En medio de esta tragedia hay una pregunta que debe ponerse en agenda para su pronta discusión: ¿encargar el servicio público de agua y desagüe a empresas estatales ha resultado beneficioso? Creo que la respuesta es más que evidente. ¿Qué hacer, entonces, para que este servicio sea gestionado de manera más eficiente? Probablemente esa sea, más bien, la pregunta. Ahorremos tiempo, todos sabemos la respuesta: incentivos. Así funciona la economía y, en general, el comportamiento humano: respondemos ante incentivos. Si nos atrevemos a invertir para mejorar cierta situación es porque hay algo que nos mueve a hacerlo. Hablamos de algún beneficio económico, de un beneficio estético o hasta moral. Si supiéramos de antemano que adoptar una dieta saludable y una rutina de ejercicios no nos fuera a otorgar un beneficio estético o para la salud, difícilmente practicaríamos dichos hábitos.

Ahora bien, una empresa que cuenta con el colchón financiero del Estado y que no se esfuerza por conseguir utilidades, ¿qué incentivos puede encontrar? Ninguno. Las empresas estatales, a diferencia de las privadas, no pierden el sueño en pensar cómo hacer para subsistir, cómo hacer para lograr mayor eficiencia, para reducir costos.

Veamos el caso de Sedapal. Durante el 2017 sólo abasteció a los usuarios de agua potable 21,4 horas al día, en promedio; y facturó menos del 75% del agua producida. En provincias los resultados de las diversas compañías estatales proveedoras de agua es mucho más desalentador. Abastecieron a sus usuarios alrededor de 18 horas al día, en promedio; y dejaron de facturar más del 40% del agua que produjeron.

Una opción que se erige ante tal panorama es la privatización. La transferencia de las empresas encargadas de los servicios públicos a capital privado trae un sinfín de ventajas. Podemos fácilmente pensar en algunas: reducción de interferencia política, incentivos para minimizar costos, eliminación de la «captura regulatoria» ―es decir, tener, en una misma persona, a un regulador y prestador―, un manejo financiero más eficaz, y un mejor planeamiento a largo plazo ―que no ocurre cuando los puestos directivos de la empresa son tan volátiles como los ruidos políticos. En resumen, la participación privada supone un enorme potencial para  mejorar la eficiencia en la prestación de los servicios.

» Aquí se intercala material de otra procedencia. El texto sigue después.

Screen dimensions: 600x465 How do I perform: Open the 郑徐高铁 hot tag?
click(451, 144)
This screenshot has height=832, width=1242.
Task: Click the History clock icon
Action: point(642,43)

El fenómeno privatizador en América Latina inicia, tímidamente, en Chile, en 1974. Sin embargo, es hacia finales de la década de los ochenta cuando empezó a tomar más fuerza. Así, esa nueva tendencia alcanzó a casi todos los sectores de la economía: agricultura, pesca, manufactura, hidrocarburos, minería y servicios públicos. Alrededor de 1500 compañías públicas fueron transferidas a capitales privados en la región.

El Perú de los noventa no podía resistirse aún más a esa tendencia, sobre todo luego de la debacle económica de la década de los ochenta. En 1996 ya teníamos  64 empresas transferidas a capital privado, y para 1998 ya se había transferido cerca de 150 empresas. Se estima que dichas privatizaciones trajeron consigo un beneficio de cerca de US$8900 millones e inversiones por más de US$7000 millones.

No hay duda de que la privatización de los servicios públicos no nos compró un ticket de entrada a un paraíso. Pero creo que no hay punto de comparación con las ineficiencias de otrora de Electro-Lima, Enapu o la Compañía Peruana de Teléfonos, por nombrar algunas.

Entonces, parece que podemos reformar nuestra pregunta inicial. ¿Qué más evidencias necesitamos para una urgente privatización de los servicios de agua y desagüe?